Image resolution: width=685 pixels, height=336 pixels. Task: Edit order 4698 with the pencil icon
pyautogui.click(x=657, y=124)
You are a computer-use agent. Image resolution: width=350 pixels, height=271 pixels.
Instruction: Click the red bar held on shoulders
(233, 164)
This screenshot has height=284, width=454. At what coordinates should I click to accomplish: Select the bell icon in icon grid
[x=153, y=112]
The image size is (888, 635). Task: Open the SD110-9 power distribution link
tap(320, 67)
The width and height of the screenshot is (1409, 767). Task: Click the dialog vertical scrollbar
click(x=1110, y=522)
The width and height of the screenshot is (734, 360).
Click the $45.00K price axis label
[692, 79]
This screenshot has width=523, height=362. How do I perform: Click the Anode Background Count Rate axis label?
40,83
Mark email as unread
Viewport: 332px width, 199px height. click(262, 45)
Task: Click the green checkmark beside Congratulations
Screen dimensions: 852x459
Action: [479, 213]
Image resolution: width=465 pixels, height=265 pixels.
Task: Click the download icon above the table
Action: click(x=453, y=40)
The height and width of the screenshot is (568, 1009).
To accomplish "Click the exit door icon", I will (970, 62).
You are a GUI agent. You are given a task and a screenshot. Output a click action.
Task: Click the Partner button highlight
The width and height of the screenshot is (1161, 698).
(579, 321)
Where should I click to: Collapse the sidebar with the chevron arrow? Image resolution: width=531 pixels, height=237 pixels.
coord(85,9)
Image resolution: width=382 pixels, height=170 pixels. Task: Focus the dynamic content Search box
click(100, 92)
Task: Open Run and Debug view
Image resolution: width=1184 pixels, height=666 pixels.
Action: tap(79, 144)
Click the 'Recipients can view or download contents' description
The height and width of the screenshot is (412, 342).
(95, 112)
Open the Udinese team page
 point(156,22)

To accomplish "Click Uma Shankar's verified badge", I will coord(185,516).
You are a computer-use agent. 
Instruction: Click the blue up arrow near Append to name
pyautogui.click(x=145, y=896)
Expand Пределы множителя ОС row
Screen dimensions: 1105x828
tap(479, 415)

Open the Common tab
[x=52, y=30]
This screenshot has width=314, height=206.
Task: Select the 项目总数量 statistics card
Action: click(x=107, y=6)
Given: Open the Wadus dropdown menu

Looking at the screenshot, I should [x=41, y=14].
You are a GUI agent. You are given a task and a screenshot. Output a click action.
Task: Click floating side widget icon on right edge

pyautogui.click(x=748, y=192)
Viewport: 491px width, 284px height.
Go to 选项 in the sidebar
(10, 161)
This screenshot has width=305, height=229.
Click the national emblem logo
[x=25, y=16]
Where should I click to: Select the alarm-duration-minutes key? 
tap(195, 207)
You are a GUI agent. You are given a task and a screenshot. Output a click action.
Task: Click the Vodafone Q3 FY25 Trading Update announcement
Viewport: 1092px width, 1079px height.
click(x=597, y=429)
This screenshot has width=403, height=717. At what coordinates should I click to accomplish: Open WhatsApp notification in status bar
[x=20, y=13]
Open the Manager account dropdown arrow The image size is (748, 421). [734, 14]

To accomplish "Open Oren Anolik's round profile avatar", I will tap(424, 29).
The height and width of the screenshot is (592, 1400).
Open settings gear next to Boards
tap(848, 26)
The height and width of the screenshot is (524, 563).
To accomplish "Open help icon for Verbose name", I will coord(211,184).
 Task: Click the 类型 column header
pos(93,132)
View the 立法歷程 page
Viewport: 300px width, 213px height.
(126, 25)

# # #

- PROBLEM REQUIREMENTS -
Copy the stretch of the material above from the line containing "Task: Open Run and Debug view" through the line containing "will tap(424, 29).", both included, with every line unchanged.

- OUTPUT OF THE EXERCISE -
Task: Open Run and Debug view
Image resolution: width=1184 pixels, height=666 pixels.
Action: tap(79, 144)
Click the 'Recipients can view or download contents' description
The height and width of the screenshot is (412, 342).
(95, 112)
Open the Udinese team page
 point(156,22)

To accomplish "Click Uma Shankar's verified badge", I will coord(185,516).
You are a computer-use agent. 
Instruction: Click the blue up arrow near Append to name
pyautogui.click(x=145, y=896)
Expand Пределы множителя ОС row
Screen dimensions: 1105x828
tap(479, 415)

Open the Common tab
[x=52, y=30]
This screenshot has width=314, height=206.
Task: Select the 项目总数量 statistics card
Action: click(x=107, y=6)
Given: Open the Wadus dropdown menu

Looking at the screenshot, I should [x=41, y=14].
You are a GUI agent. You are given a task and a screenshot. Output a click action.
Task: Click floating side widget icon on right edge

pyautogui.click(x=748, y=192)
Viewport: 491px width, 284px height.
Go to 选项 in the sidebar
(10, 161)
This screenshot has width=305, height=229.
Click the national emblem logo
[x=25, y=16]
Where should I click to: Select the alarm-duration-minutes key? 
tap(195, 207)
You are a GUI agent. You are given a task and a screenshot. Output a click action.
Task: Click the Vodafone Q3 FY25 Trading Update announcement
Viewport: 1092px width, 1079px height.
click(x=597, y=429)
This screenshot has width=403, height=717. At what coordinates should I click to accomplish: Open WhatsApp notification in status bar
[x=20, y=13]
Open the Manager account dropdown arrow The image size is (748, 421). [734, 14]

To accomplish "Open Oren Anolik's round profile avatar", I will tap(424, 29).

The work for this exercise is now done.